Photo-crosslinkable norbornene-modified HA (NorHA) was synthesized and crosslinked by dithiothreitol containing dopamine at different concentrations. During in situ ultraviolet light-triggered crosslinking, storage moduli were monitored using an oscillatory rheometer. Additionally, the amount of thiol utilized for HA crosslinking was investigated under the presence and absence of dopamine.
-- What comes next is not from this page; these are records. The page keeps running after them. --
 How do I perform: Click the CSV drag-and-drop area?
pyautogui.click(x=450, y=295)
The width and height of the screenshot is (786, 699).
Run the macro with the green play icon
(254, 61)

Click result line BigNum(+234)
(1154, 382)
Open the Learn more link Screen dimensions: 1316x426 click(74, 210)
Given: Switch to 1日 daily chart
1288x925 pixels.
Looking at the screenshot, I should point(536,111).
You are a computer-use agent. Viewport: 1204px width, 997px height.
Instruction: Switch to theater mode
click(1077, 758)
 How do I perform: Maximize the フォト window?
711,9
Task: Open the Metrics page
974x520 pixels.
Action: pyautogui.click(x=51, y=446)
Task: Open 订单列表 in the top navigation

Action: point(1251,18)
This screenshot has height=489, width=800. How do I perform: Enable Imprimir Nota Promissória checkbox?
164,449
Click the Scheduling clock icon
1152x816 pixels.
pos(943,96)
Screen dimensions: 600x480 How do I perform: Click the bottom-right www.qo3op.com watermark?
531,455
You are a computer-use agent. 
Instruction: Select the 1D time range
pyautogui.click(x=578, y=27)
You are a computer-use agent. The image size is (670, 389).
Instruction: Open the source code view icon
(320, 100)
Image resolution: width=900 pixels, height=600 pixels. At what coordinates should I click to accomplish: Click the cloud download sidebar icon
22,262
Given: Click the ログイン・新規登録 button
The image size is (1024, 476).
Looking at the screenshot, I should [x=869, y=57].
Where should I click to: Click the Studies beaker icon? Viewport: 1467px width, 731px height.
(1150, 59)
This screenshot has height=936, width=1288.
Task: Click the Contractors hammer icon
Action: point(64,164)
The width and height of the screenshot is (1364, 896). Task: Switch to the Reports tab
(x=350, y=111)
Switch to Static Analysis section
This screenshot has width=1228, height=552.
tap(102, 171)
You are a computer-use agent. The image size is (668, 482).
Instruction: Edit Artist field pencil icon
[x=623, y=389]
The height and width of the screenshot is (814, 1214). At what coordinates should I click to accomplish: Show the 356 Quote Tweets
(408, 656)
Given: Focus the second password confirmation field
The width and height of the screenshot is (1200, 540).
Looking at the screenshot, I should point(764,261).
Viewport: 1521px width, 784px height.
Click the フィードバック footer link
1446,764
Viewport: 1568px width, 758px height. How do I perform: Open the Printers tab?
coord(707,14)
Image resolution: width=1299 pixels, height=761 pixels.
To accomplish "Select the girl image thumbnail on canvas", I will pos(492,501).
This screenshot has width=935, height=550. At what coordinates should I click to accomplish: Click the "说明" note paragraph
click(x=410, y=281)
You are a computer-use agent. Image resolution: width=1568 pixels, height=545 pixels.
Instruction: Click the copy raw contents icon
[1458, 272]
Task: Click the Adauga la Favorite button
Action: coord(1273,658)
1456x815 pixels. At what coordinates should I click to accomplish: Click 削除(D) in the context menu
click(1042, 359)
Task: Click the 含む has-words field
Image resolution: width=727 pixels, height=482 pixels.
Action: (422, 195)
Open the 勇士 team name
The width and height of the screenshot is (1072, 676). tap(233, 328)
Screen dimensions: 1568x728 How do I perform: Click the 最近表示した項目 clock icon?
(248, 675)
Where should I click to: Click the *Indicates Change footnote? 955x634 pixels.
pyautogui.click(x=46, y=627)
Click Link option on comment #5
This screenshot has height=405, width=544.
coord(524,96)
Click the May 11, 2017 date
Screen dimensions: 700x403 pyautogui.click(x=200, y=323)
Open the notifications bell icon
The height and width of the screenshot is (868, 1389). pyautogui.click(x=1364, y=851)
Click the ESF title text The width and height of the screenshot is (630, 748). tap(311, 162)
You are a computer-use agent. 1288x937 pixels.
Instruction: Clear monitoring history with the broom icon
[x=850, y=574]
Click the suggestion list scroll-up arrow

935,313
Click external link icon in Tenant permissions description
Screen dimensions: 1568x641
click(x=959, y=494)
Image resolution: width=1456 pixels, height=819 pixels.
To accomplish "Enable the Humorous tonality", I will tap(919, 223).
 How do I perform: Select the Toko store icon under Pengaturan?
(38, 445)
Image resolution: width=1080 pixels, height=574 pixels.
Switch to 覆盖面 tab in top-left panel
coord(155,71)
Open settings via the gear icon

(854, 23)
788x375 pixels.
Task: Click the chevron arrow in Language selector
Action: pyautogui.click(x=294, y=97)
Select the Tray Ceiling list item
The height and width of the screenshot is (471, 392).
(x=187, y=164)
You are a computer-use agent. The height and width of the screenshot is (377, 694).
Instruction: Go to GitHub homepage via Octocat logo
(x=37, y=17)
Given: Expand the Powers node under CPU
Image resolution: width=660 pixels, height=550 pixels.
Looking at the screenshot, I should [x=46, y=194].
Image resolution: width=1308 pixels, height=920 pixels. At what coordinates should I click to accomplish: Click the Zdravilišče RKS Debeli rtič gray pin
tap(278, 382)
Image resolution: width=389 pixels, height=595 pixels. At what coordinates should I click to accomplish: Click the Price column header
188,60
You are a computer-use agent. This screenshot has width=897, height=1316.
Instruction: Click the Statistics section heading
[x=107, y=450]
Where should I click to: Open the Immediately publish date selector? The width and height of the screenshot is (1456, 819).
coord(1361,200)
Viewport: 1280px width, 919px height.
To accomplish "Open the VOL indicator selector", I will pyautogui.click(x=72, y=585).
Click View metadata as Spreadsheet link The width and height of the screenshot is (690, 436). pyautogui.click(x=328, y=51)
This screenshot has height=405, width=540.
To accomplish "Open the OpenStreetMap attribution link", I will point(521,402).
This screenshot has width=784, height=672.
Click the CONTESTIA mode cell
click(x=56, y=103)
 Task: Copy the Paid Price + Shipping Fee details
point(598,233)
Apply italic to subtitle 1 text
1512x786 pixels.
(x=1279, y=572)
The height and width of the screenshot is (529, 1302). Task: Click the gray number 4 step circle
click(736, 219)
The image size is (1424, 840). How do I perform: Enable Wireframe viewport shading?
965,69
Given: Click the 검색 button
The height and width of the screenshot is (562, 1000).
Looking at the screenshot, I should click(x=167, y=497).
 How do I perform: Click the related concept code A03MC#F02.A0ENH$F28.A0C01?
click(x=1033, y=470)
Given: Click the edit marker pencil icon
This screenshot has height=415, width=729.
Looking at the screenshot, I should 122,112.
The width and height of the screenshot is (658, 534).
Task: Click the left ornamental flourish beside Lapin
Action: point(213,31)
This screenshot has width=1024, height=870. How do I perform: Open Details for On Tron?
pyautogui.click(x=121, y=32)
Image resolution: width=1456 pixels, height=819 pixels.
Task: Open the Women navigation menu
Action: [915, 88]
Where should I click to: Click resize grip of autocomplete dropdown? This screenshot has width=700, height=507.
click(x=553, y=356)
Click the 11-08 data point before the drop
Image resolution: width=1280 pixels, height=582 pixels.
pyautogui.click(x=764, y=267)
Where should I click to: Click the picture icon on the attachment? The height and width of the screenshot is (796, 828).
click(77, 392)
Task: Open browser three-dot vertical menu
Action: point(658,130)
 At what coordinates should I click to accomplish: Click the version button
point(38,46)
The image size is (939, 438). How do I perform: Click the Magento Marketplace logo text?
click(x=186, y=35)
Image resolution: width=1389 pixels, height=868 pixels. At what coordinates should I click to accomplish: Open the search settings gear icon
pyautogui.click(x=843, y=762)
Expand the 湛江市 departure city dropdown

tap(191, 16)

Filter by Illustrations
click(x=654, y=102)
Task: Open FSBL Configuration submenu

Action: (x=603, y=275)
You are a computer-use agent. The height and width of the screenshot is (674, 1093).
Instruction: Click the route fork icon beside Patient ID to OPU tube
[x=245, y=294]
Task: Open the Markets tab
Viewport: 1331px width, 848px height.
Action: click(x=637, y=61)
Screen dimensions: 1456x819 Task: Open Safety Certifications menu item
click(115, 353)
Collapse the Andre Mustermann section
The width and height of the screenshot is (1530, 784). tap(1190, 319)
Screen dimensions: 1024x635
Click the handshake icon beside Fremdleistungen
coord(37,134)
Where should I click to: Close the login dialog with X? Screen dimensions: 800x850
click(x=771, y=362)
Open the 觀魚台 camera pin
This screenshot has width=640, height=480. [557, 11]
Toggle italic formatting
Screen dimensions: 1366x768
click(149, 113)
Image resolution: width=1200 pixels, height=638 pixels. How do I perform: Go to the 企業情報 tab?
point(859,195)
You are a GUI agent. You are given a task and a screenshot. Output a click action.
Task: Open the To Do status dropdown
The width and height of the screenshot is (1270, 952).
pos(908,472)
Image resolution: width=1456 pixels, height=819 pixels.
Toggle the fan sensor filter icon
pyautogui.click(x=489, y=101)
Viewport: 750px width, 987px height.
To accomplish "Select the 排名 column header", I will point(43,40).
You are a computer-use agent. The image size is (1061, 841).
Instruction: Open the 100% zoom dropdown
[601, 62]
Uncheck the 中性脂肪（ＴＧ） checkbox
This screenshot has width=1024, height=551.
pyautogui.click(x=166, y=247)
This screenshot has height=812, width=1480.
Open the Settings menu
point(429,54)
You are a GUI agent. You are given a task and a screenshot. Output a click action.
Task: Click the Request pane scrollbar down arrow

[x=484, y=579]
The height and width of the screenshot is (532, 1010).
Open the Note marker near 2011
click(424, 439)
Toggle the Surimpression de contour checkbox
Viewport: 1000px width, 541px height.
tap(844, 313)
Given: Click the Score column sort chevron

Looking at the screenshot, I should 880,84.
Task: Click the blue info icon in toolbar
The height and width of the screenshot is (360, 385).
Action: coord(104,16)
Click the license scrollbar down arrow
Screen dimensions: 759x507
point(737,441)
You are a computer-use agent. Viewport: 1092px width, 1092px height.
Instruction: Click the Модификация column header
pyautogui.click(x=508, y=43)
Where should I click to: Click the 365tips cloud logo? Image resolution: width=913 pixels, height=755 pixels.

Finally, doxorubicin was encapsulated in the hydrogels, and the drug loading efficiency and release kinetics were measured.

RESULTS

Adding dopamine into the NorHA pre-gel solution delayed the gelation time, yet the final storage modulus of the hydrogel remained constant. That is, dopamine might partially consume the energy required for thiol-ene reaction to generate semiquinone radicals. Furthermore, the residual thiols which were not involved in the crosslinking decreased when the hydrogel was formed at a high concentration of dopamine, indicating the formation of Michael adducts of semiquinone and thiols. Interestingly, the presence of dopamine in the hydrogel increased the loading efficiency of the hydrophobic drugs due to π-π stacking and hydrogen bonding between dopamine and drugs.

CONCLUSION

The presence of free catecholamines in a photo-crosslinkable polymer can delay the gelation time but improve the drug loading efficiency.